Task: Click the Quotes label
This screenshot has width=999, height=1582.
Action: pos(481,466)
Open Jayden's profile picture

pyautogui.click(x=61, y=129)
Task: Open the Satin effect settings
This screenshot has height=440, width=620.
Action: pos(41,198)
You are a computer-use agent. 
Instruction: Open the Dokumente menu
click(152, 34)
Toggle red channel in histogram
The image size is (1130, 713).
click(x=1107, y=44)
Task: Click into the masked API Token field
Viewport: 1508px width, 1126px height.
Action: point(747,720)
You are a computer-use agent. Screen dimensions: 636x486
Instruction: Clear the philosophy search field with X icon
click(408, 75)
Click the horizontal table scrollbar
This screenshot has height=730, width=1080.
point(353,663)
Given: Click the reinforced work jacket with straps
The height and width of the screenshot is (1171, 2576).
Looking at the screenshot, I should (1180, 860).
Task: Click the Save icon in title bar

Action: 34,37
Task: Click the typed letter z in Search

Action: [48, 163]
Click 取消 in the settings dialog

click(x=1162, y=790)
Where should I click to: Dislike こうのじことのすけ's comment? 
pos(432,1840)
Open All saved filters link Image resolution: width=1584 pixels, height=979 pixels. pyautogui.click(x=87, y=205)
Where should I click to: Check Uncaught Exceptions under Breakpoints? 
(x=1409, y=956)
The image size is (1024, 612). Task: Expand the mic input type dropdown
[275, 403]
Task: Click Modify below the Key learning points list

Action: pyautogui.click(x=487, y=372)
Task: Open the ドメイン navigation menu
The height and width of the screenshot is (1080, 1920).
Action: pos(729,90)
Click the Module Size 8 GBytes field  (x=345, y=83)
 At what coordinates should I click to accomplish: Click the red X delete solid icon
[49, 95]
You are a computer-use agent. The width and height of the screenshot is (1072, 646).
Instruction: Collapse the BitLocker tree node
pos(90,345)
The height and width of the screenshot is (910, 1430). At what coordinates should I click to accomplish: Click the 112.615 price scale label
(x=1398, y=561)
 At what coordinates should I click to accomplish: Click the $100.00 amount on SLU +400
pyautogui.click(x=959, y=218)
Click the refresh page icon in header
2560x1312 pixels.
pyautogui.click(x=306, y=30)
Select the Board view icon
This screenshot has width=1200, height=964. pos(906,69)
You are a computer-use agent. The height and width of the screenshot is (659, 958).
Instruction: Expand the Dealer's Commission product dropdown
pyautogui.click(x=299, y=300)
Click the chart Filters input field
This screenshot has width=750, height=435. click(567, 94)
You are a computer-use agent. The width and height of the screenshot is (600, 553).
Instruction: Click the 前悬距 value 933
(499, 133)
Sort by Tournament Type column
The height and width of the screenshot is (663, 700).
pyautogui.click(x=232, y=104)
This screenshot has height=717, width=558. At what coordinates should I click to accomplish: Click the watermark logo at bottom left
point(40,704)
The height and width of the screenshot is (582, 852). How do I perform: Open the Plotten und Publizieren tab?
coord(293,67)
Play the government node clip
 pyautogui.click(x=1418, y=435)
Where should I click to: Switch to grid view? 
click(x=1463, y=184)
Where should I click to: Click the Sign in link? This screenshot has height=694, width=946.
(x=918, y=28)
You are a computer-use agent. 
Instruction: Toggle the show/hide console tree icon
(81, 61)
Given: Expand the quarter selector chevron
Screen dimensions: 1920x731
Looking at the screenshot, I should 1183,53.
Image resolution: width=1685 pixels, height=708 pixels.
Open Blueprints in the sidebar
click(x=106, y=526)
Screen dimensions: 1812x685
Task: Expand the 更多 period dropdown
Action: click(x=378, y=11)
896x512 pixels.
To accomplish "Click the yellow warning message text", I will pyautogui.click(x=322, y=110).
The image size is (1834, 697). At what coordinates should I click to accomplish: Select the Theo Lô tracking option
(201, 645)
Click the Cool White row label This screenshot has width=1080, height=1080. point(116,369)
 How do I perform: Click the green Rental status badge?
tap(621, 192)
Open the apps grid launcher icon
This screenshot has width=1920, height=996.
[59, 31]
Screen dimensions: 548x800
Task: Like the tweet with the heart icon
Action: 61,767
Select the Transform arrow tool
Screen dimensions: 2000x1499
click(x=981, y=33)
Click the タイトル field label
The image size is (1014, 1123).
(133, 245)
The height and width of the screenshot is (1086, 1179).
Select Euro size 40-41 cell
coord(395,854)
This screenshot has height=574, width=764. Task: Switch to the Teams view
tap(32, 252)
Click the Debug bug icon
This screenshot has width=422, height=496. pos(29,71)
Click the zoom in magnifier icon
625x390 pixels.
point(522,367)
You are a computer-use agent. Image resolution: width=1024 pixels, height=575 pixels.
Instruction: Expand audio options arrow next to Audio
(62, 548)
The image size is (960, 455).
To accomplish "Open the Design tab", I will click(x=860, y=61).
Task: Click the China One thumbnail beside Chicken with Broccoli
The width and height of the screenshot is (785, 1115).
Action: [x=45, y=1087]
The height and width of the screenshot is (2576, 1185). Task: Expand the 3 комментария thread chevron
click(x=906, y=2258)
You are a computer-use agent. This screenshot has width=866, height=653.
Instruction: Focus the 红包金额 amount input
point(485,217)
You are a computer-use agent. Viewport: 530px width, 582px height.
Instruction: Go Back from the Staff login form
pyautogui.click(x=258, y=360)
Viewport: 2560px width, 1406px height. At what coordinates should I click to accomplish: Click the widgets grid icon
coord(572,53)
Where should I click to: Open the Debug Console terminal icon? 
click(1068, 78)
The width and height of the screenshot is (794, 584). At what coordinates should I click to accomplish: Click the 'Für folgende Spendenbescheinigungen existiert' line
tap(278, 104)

_Objective_.
Copy out all the rows above, substituting "desktop assistant" for each "computer-use agent" and keeping everything else the same.

_Answer below_.
Task: Click the Quotes label
This screenshot has width=999, height=1582.
Action: pos(481,466)
Open Jayden's profile picture

pyautogui.click(x=61, y=129)
Task: Open the Satin effect settings
This screenshot has height=440, width=620.
Action: pos(41,198)
You are a desktop assistant. 
Instruction: Open the Dokumente menu
click(152, 34)
Toggle red channel in histogram
The image size is (1130, 713).
click(x=1107, y=44)
Task: Click into the masked API Token field
Viewport: 1508px width, 1126px height.
Action: point(747,720)
You are a desktop assistant. Screen dimensions: 636x486
Instruction: Clear the philosophy search field with X icon
click(408, 75)
Click the horizontal table scrollbar
This screenshot has height=730, width=1080.
point(353,663)
Given: Click the reinforced work jacket with straps
The height and width of the screenshot is (1171, 2576).
Looking at the screenshot, I should (1180, 860).
Task: Click the Save icon in title bar

Action: 34,37
Task: Click the typed letter z in Search

Action: [48, 163]
Click 取消 in the settings dialog

click(x=1162, y=790)
Where should I click to: Dislike こうのじことのすけ's comment? 
pos(432,1840)
Open All saved filters link Image resolution: width=1584 pixels, height=979 pixels. pyautogui.click(x=87, y=205)
Where should I click to: Check Uncaught Exceptions under Breakpoints? 
(x=1409, y=956)
The image size is (1024, 612). Task: Expand the mic input type dropdown
[275, 403]
Task: Click Modify below the Key learning points list

Action: pyautogui.click(x=487, y=372)
Task: Open the ドメイン navigation menu
The height and width of the screenshot is (1080, 1920).
Action: pos(729,90)
Click the Module Size 8 GBytes field  (x=345, y=83)
 At what coordinates should I click to accomplish: Click the red X delete solid icon
[49, 95]
You are a desktop assistant. The width and height of the screenshot is (1072, 646).
Instruction: Collapse the BitLocker tree node
pos(90,345)
The height and width of the screenshot is (910, 1430). At what coordinates should I click to accomplish: Click the 112.615 price scale label
(x=1398, y=561)
 At what coordinates should I click to accomplish: Click the $100.00 amount on SLU +400
pyautogui.click(x=959, y=218)
Click the refresh page icon in header
2560x1312 pixels.
pyautogui.click(x=306, y=30)
Select the Board view icon
This screenshot has width=1200, height=964. pos(906,69)
You are a desktop assistant. The height and width of the screenshot is (659, 958).
Instruction: Expand the Dealer's Commission product dropdown
pyautogui.click(x=299, y=300)
Click the chart Filters input field
This screenshot has width=750, height=435. click(567, 94)
You are a desktop assistant. The width and height of the screenshot is (600, 553).
Instruction: Click the 前悬距 value 933
(499, 133)
Sort by Tournament Type column
The height and width of the screenshot is (663, 700).
pyautogui.click(x=232, y=104)
This screenshot has height=717, width=558. At what coordinates should I click to accomplish: Click the watermark logo at bottom left
point(40,704)
The height and width of the screenshot is (582, 852). How do I perform: Open the Plotten und Publizieren tab?
coord(293,67)
Play the government node clip
 pyautogui.click(x=1418, y=435)
Where should I click to: Switch to grid view? 
click(x=1463, y=184)
Where should I click to: Click the Sign in link? This screenshot has height=694, width=946.
(x=918, y=28)
You are a desktop assistant. 
Instruction: Toggle the show/hide console tree icon
(81, 61)
Given: Expand the quarter selector chevron
Screen dimensions: 1920x731
Looking at the screenshot, I should 1183,53.
Image resolution: width=1685 pixels, height=708 pixels.
Open Blueprints in the sidebar
click(x=106, y=526)
Screen dimensions: 1812x685
Task: Expand the 更多 period dropdown
Action: click(x=378, y=11)
896x512 pixels.
To accomplish "Click the yellow warning message text", I will pyautogui.click(x=322, y=110).
The image size is (1834, 697). At what coordinates should I click to accomplish: Select the Theo Lô tracking option
(201, 645)
Click the Cool White row label This screenshot has width=1080, height=1080. point(116,369)
 How do I perform: Click the green Rental status badge?
tap(621, 192)
Open the apps grid launcher icon
This screenshot has width=1920, height=996.
[59, 31]
Screen dimensions: 548x800
Task: Like the tweet with the heart icon
Action: 61,767
Select the Transform arrow tool
Screen dimensions: 2000x1499
click(x=981, y=33)
Click the タイトル field label
The image size is (1014, 1123).
(133, 245)
The height and width of the screenshot is (1086, 1179).
Select Euro size 40-41 cell
coord(395,854)
This screenshot has height=574, width=764. Task: Switch to the Teams view
tap(32, 252)
Click the Debug bug icon
This screenshot has width=422, height=496. pos(29,71)
Click the zoom in magnifier icon
625x390 pixels.
point(522,367)
You are a desktop assistant. Image resolution: width=1024 pixels, height=575 pixels.
Instruction: Expand audio options arrow next to Audio
(62, 548)
The image size is (960, 455).
To accomplish "Open the Design tab", I will click(x=860, y=61).
Task: Click the China One thumbnail beside Chicken with Broccoli
The width and height of the screenshot is (785, 1115).
Action: [x=45, y=1087]
The height and width of the screenshot is (2576, 1185). Task: Expand the 3 комментария thread chevron
click(x=906, y=2258)
You are a desktop assistant. This screenshot has width=866, height=653.
Instruction: Focus the 红包金额 amount input
point(485,217)
You are a desktop assistant. Viewport: 530px width, 582px height.
Instruction: Go Back from the Staff login form
pyautogui.click(x=258, y=360)
Viewport: 2560px width, 1406px height. At what coordinates should I click to accomplish: Click the widgets grid icon
coord(572,53)
Where should I click to: Open the Debug Console terminal icon? 
click(1068, 78)
The width and height of the screenshot is (794, 584). At what coordinates should I click to accomplish: Click the 'Für folgende Spendenbescheinigungen existiert' line
tap(278, 104)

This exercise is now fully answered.